The drums that perform in the recorded party were built in 1952, from avocado wood and ox leather, with markings of the arará culture. This tension system was replaced by ironwork when the drums were repaired and only the erún retains its original tension. The wood used is avocado trunk. The iyá and the obbatá are made with staves and have three legs, whereas the erún is made of one piece and does not have legs. The bembé set also includes an aggogo bell. 

The group of players is made up of seven men, who alternate in playing based on the duration and continuity of the songs. The player of the iyá remains standing, whilst and the players of the erún and the obbatá remain seated. The iyá drum initiates the piece. It is played improvisationally,  usually struck with a stick in the performer’s right hand or struck with the fist of the left hand. In more expressive songs, the edge of the ring that borders the mouth of the drum can also be struck with two sticks. The erún and the obbatá are always struck with two sticks.

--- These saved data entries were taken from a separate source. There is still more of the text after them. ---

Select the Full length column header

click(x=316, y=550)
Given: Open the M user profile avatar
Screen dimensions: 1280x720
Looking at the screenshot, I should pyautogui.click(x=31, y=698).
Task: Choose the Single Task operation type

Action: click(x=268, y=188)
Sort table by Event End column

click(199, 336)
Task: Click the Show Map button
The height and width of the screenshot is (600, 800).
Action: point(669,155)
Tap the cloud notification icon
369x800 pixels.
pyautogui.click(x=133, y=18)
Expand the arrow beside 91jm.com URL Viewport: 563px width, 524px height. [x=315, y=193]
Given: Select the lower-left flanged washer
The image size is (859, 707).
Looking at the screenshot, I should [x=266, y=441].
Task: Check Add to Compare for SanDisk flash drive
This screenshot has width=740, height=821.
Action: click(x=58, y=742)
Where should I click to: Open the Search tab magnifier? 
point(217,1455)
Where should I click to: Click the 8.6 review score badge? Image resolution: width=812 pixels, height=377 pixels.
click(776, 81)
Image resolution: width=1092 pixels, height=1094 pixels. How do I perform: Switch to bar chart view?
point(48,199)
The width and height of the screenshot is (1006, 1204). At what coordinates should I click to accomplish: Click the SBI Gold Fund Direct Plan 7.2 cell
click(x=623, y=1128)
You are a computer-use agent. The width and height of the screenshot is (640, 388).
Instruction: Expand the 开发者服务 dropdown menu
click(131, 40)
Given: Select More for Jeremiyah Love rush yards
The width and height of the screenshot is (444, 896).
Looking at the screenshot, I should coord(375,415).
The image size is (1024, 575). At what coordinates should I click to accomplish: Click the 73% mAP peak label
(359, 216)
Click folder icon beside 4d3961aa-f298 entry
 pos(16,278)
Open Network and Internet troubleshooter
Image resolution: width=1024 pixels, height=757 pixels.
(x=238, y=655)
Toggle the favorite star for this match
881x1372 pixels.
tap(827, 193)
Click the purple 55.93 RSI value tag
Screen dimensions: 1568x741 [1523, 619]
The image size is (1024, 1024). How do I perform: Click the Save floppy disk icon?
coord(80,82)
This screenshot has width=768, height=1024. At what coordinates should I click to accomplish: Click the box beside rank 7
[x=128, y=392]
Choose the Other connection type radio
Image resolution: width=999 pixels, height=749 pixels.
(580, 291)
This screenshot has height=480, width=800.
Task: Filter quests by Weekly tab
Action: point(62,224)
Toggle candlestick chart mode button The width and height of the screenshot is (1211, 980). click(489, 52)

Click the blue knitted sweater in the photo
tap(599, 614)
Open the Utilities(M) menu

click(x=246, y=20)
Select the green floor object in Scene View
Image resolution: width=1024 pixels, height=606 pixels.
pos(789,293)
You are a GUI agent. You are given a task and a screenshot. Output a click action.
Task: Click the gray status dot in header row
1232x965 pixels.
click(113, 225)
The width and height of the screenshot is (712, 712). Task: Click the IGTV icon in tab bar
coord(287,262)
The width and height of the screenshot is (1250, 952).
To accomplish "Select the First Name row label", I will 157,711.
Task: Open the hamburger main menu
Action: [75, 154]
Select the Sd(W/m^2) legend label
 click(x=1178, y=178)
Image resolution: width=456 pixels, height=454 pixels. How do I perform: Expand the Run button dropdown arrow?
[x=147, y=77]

The group has a solo singer who has mastered the improvisation in the Yoruba language, and a chorus of eight women that grows as the party builds. Songs have a call-and-response structure, with the choir providing affirmation or repetition to the soloist, who is also called the rooster. The choir dances in a circle in the centre of the room in front of the drums, and the soloist can integrate or can stay out. This choreography varies with general excitement or if possession by a saint begins over a participant. The bembé party is very dynamic and the collective animation crescendos with each song.

The song to Eleggua initiates the bembé, while later the songs to Oyá and Changó are chosen for their expressiveness. In the pauses between these songs,  the climax of the party was achieved and several participants fell into possession of the saints, stimulating the mood of players and singers. Bembé parties are currently held in both the city and in the countryside. The present was held in the city of Matanzas, on Salamanca Street, on March 4, 1981, in the house of Eugenio Lamar. Start time: 8:00 p.m. Finished: 12:00 a.m. The bembé drums and their players are part of the Niloniyé group “Los hijos de Atocha”, led by Eugenio Lamar Delgado “Cucho”.

AREITO, imprint of EGREM Musical Record Company. City of Havana, Cuba / 1981.